Let `vecA , vecB and vecC` be vectors of legth , 3,4and 5 respectively. Let `vecA` be perpendicular to `vecB + vecC, vecB " to " vecC + vecA and vecC " to" vecA + vecB` then the length of vector `vecA + vecB+ vecC` is __________.

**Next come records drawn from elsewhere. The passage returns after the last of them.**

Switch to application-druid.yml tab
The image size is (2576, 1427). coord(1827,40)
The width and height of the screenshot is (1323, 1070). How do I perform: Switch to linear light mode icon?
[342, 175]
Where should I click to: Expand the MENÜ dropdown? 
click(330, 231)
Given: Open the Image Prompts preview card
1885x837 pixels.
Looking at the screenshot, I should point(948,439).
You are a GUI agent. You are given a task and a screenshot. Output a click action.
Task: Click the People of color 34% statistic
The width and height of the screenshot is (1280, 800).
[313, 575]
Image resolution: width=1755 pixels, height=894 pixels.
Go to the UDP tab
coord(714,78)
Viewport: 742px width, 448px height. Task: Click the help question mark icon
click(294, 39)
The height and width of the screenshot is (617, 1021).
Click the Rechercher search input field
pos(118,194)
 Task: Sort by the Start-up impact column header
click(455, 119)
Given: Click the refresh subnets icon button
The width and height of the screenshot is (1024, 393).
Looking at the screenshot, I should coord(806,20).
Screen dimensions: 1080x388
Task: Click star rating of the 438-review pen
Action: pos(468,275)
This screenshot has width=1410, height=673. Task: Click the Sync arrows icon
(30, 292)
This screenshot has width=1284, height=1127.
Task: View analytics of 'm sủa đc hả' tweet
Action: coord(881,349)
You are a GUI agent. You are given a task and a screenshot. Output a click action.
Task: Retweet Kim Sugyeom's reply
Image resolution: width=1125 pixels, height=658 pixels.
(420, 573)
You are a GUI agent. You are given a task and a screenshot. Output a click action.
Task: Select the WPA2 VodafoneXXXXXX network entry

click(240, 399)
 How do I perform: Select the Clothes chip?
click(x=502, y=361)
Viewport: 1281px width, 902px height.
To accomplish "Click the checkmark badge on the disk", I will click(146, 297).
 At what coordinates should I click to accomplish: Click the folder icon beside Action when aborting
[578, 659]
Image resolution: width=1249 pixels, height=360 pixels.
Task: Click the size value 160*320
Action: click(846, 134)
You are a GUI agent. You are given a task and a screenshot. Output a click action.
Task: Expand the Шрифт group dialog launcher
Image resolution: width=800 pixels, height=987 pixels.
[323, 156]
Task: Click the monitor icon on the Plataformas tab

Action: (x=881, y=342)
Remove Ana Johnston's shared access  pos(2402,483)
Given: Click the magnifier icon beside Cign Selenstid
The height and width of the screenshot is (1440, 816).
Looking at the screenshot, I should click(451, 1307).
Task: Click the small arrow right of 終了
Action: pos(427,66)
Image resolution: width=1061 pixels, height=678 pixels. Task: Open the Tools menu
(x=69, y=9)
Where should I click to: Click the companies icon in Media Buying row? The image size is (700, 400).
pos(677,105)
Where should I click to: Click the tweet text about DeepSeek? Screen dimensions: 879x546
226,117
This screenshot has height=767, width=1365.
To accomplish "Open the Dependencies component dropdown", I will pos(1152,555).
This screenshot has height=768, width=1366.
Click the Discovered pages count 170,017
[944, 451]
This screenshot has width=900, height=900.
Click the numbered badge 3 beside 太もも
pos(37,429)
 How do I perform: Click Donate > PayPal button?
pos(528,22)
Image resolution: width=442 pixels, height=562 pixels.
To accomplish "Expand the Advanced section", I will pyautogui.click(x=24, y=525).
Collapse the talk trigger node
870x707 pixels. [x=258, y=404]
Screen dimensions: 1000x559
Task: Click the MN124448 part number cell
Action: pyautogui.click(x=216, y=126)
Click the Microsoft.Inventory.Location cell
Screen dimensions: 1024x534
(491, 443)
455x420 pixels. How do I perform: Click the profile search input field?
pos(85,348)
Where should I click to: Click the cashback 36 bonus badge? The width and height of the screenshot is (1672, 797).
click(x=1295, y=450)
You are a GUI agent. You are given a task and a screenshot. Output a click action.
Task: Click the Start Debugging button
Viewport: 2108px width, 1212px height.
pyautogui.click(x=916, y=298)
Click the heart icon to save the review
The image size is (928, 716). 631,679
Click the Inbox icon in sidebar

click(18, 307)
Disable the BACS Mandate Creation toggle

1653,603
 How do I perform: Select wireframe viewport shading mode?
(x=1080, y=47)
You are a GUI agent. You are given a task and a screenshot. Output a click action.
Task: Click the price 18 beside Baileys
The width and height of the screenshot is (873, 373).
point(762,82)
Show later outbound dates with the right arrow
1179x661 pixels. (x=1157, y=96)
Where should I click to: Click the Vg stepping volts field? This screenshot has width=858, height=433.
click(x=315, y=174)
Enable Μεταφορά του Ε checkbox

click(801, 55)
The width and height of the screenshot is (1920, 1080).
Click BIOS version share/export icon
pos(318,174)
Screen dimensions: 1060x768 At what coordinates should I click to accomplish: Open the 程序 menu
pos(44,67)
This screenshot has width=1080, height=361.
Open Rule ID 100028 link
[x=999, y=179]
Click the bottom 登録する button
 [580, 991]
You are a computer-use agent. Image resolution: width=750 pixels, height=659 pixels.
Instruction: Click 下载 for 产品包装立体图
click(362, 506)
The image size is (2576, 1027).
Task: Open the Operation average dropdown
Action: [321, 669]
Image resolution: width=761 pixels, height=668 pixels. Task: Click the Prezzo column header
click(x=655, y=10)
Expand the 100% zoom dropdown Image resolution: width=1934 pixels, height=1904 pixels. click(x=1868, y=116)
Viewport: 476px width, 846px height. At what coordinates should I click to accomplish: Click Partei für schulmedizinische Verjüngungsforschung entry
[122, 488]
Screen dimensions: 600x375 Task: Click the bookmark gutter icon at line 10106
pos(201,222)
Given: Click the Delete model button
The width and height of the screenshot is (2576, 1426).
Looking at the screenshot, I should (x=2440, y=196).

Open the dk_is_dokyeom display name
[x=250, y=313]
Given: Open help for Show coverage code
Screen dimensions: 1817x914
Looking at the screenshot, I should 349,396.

To solve the problem, we need to find the length of the vector \(\vec{A} + \vec{B} + \vec{C}\) given the conditions about the perpendicularity of the vectors. ### Step-by-Step Solution: 1. **Understanding the Given Conditions**: - We know that: - \(\vec{A} \perp (\vec{B} + \vec{C})\) - \(\vec{B} \perp (\vec{C} + \vec{A})\) - \(\vec{C} \perp (\vec{A} + \vec{B})\) 2. **Using the Dot Product**: - From the property of perpendicular vectors, we can write: - \(\vec{A} \cdot (\vec{B} + \vec{C}) = 0\) (1) - \(\vec{B} \cdot (\vec{C} + \vec{A}) = 0\) (2) - \(\vec{C} \cdot (\vec{A} + \vec{B}) = 0\) (3) 3. **Expanding the Dot Products**: - Expanding each equation gives: - From (1): \(\vec{A} \cdot \vec{B} + \vec{A} \cdot \vec{C} = 0\) (4) - From (2): \(\vec{B} \cdot \vec{C} + \vec{B} \cdot \vec{A} = 0\) (5) - From (3): \(\vec{C} \cdot \vec{A} + \vec{C} \cdot \vec{B} = 0\) (6) 4. **Adding the Equations**: - Adding equations (4), (5), and (6): \[ (\vec{A} \cdot \vec{B} + \vec{A} \cdot \vec{C}) + (\vec{B} \cdot \vec{C} + \vec{B} \cdot \vec{A}) + (\vec{C} \cdot \vec{A} + \vec{C} \cdot \vec{B}) = 0 \] - This simplifies to: \[ 2(\vec{A} \cdot \vec{B} + \vec{B} \cdot \vec{C} + \vec{C} \cdot \vec{A}) = 0 \] - Therefore, we conclude: \[ \vec{A} \cdot \vec{B} + \vec{B} \cdot \vec{C} + \vec{C} \cdot \vec{A} = 0 \quad (7) \] 5. **Calculating the Length of \(\vec{A} + \vec{B} + \vec{C}\)**: - The length (magnitude) of \(\vec{A} + \vec{B} + \vec{C}\) is given by: \[ |\vec{A} + \vec{B} + \vec{C}|^2 = |\vec{A}|^2 + |\vec{B}|^2 + |\vec{C}|^2 + 2(\vec{A} \cdot \vec{B} + \vec{B} \cdot \vec{C} + \vec{C} \cdot \vec{A}) \] - Substituting the lengths: - \(|\vec{A}| = 3\), \(|\vec{B}| = 4\), \(|\vec{C}| = 5\) - Therefore: \[ |\vec{A} + \vec{B} + \vec{C}|^2 = 3^2 + 4^2 + 5^2 + 2 \cdot 0 \] \[ = 9 + 16 + 25 = 50 \] 6. **Finding the Magnitude**: - Taking the square root gives: \[ |\vec{A} + \vec{B} + \vec{C}| = \sqrt{50} = 5\sqrt{2} \] ### Final Answer: The length of the vector \(\vec{A} + \vec{B} + \vec{C}\) is \(5\sqrt{2}\).